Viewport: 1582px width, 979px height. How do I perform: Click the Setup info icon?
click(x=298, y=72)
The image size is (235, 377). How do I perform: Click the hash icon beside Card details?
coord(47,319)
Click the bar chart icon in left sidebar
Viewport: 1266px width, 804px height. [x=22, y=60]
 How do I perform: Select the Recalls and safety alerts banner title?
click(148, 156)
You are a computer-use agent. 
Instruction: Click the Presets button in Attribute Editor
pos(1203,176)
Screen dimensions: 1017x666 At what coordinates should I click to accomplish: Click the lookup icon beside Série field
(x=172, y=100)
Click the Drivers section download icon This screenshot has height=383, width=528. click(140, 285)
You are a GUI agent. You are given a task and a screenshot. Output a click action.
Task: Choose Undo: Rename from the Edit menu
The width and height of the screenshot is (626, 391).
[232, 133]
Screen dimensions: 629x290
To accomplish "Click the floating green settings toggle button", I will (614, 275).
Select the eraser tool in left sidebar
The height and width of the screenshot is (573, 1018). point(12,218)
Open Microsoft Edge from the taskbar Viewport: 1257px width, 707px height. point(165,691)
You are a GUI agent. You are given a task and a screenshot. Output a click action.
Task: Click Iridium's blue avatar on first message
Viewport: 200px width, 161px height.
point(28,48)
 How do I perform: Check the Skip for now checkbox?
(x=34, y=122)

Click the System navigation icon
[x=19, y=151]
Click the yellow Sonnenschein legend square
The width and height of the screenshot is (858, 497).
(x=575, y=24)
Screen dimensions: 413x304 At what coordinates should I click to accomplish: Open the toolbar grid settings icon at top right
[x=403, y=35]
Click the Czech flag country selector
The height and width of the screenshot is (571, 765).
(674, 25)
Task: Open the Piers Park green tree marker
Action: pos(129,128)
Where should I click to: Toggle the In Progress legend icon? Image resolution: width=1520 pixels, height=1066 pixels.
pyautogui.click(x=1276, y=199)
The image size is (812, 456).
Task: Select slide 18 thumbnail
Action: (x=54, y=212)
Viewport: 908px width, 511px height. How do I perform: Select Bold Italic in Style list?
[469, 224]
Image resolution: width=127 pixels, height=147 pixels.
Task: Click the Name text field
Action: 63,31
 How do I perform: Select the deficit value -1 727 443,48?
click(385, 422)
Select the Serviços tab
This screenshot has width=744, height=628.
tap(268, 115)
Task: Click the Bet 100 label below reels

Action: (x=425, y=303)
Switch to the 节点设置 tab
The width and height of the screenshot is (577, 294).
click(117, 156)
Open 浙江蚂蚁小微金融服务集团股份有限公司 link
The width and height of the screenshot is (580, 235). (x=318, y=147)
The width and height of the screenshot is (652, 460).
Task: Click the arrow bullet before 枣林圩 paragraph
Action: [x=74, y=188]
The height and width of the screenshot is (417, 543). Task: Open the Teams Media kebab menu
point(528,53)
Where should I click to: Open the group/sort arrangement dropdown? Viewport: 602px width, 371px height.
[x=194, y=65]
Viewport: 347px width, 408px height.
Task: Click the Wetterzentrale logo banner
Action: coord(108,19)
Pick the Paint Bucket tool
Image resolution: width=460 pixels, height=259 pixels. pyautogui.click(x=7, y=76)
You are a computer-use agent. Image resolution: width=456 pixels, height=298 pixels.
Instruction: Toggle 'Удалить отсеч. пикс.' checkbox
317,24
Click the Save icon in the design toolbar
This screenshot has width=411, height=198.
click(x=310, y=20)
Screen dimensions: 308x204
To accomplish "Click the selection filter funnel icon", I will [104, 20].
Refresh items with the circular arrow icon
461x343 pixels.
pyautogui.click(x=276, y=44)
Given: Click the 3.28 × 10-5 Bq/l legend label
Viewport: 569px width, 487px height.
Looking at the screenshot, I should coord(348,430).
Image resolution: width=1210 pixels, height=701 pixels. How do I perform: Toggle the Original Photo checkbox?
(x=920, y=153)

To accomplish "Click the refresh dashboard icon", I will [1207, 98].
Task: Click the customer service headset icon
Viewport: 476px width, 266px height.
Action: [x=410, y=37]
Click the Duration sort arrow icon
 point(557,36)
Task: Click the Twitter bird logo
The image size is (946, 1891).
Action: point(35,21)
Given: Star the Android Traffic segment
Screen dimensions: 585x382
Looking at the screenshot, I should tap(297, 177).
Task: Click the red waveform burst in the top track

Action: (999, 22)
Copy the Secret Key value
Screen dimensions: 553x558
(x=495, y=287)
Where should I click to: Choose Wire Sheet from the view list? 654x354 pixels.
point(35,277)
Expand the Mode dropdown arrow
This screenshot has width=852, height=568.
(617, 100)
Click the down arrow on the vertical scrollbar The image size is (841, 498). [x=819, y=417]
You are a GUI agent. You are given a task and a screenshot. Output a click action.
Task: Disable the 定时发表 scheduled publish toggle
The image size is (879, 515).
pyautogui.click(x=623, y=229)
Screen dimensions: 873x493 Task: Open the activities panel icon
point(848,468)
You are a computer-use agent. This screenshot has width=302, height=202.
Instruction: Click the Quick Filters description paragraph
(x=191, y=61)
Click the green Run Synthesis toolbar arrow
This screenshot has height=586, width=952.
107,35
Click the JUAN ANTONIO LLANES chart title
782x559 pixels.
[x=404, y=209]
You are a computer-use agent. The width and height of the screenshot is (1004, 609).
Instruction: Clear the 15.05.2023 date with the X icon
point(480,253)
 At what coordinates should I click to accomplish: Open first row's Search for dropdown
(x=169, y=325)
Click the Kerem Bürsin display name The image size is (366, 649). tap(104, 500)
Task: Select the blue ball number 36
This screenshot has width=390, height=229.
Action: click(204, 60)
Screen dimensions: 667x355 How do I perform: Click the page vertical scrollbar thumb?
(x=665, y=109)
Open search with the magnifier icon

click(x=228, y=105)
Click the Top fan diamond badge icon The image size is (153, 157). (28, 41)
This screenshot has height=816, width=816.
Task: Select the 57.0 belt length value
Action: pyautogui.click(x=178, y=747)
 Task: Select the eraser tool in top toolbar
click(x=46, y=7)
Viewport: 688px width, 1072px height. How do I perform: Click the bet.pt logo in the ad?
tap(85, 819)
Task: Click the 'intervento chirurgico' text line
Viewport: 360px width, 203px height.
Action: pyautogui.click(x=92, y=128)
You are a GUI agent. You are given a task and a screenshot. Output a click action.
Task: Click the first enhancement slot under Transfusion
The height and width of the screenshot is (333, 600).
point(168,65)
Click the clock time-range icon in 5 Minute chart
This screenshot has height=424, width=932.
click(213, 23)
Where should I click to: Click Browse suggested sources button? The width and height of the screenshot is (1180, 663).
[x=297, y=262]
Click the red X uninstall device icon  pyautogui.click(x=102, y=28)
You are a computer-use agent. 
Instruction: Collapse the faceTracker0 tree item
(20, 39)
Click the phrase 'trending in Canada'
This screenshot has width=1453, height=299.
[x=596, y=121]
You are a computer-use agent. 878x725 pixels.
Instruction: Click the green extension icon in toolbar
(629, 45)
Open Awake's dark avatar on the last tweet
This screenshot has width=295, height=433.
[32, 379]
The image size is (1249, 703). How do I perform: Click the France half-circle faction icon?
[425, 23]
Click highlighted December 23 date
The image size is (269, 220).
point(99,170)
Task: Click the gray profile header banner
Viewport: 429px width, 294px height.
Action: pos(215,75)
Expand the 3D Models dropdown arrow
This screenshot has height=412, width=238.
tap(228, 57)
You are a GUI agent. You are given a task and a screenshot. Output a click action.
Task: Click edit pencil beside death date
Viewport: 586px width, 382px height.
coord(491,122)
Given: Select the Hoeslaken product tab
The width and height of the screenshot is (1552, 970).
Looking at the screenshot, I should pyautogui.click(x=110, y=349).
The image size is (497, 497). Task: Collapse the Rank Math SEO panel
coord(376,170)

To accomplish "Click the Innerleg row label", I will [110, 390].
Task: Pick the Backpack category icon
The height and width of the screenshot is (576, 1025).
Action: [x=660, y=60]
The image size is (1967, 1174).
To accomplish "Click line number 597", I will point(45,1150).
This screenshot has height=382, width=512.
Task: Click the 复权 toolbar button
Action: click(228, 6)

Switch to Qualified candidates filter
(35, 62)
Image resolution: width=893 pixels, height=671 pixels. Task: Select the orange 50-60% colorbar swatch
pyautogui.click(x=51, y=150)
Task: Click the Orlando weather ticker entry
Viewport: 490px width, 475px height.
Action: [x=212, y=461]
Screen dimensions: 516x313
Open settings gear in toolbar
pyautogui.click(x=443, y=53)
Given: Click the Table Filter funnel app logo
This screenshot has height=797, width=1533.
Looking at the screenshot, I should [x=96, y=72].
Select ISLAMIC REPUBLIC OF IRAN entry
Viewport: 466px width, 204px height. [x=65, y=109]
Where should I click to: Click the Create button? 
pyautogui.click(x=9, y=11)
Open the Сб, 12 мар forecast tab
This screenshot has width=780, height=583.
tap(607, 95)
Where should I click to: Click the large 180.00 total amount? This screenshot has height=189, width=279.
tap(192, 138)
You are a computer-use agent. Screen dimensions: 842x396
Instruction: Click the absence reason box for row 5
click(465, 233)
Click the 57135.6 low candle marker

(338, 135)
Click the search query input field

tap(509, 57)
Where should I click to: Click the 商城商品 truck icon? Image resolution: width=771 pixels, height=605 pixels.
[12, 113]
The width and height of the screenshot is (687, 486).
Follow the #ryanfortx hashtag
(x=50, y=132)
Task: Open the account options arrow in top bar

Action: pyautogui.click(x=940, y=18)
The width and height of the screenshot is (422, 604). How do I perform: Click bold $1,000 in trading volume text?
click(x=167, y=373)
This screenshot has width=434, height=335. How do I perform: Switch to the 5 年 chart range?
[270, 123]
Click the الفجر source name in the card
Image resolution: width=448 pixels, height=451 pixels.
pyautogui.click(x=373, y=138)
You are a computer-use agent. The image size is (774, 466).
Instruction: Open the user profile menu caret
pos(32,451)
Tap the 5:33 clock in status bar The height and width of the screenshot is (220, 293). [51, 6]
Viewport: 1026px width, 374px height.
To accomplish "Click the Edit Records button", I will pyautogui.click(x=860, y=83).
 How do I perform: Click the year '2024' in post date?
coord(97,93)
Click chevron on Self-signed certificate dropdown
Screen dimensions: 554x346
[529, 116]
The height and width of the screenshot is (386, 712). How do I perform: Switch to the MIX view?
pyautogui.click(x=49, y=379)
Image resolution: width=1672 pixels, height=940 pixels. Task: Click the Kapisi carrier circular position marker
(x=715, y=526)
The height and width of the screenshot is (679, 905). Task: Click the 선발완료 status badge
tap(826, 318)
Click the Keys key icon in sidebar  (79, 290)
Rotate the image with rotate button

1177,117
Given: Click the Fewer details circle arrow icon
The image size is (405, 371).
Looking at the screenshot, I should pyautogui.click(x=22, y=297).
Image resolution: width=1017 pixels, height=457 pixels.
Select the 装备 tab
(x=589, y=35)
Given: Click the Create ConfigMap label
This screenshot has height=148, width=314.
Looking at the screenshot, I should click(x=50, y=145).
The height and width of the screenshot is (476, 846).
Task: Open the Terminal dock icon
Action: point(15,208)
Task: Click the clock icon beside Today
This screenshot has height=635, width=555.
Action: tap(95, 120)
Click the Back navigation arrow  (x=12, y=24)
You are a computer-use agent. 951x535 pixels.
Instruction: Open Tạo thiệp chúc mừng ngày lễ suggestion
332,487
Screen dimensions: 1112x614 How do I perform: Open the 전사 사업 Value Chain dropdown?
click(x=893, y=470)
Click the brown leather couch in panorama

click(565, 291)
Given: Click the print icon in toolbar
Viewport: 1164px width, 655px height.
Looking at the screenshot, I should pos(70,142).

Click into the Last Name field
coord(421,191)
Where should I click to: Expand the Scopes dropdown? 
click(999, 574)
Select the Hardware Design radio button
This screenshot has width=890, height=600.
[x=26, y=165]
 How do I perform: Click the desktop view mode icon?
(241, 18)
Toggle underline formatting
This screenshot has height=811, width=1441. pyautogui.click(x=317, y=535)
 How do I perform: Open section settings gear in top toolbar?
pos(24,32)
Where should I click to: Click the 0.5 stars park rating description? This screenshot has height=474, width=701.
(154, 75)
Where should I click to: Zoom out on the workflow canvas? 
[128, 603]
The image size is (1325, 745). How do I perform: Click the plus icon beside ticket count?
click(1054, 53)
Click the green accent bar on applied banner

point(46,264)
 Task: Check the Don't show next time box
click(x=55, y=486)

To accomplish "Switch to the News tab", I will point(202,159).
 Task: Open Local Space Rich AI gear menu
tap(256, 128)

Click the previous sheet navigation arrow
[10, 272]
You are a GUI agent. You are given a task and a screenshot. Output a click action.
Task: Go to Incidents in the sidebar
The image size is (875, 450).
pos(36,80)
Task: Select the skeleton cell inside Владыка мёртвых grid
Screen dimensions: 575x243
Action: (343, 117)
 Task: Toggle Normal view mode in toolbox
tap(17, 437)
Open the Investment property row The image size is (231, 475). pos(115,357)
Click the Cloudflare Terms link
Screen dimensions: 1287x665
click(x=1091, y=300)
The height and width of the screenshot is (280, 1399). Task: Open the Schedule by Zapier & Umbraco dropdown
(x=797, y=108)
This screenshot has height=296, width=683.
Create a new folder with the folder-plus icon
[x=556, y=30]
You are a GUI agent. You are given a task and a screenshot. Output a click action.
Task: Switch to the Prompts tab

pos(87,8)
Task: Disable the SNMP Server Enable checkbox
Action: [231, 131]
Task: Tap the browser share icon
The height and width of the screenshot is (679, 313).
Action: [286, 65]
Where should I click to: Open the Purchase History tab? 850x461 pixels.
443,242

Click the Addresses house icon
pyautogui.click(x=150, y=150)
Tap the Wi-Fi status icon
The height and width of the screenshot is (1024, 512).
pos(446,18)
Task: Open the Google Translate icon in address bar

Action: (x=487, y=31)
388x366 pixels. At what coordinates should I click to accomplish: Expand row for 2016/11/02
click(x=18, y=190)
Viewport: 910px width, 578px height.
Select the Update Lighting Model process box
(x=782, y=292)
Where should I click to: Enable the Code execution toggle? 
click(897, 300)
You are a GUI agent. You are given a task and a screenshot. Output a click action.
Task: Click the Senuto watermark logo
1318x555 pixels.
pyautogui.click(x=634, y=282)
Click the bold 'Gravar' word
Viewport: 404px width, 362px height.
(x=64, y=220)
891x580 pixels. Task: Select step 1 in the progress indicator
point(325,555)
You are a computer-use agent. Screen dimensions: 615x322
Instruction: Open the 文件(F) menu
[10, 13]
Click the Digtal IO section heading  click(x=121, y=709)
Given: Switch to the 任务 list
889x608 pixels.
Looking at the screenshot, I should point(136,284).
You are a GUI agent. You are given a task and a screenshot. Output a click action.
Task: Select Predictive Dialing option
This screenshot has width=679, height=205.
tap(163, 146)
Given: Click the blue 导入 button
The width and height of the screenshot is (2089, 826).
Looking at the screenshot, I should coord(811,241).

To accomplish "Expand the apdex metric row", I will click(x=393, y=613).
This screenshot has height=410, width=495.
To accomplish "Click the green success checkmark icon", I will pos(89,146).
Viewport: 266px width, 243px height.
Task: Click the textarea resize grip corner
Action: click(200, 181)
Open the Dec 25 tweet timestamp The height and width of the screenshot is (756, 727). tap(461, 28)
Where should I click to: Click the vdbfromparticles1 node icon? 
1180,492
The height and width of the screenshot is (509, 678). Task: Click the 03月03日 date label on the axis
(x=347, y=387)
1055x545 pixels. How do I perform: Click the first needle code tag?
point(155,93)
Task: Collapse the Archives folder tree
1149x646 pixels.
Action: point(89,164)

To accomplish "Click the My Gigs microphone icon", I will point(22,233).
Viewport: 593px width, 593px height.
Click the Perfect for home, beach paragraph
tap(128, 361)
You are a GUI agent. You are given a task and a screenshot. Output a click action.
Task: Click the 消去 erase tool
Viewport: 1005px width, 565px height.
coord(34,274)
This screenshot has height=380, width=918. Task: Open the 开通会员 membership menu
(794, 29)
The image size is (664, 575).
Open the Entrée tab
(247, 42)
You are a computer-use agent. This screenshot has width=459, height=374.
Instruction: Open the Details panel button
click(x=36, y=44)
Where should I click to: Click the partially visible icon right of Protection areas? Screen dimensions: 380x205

Challenge: Render as a Markdown table with the columns Row and Line the lines of the material that begin at the one containing "Where should I click to: Zoom" and end after the one containing "click(x=55, y=486)". Omit blank lines.

Answer for the task:
| Row | Line |
|---|---|
| 1 | Where should I click to: Zoom out on the workflow canvas?  |
| 2 | [128, 603] |
| 3 | The image size is (1325, 745). How do I perform: Click the plus icon beside ticket count? |
| 4 | click(1054, 53) |
| 5 | Click the green accent bar on applied banner |
| 6 | point(46,264) |
| 7 |  Task: Check the Don't show next time box |
| 8 | click(x=55, y=486) |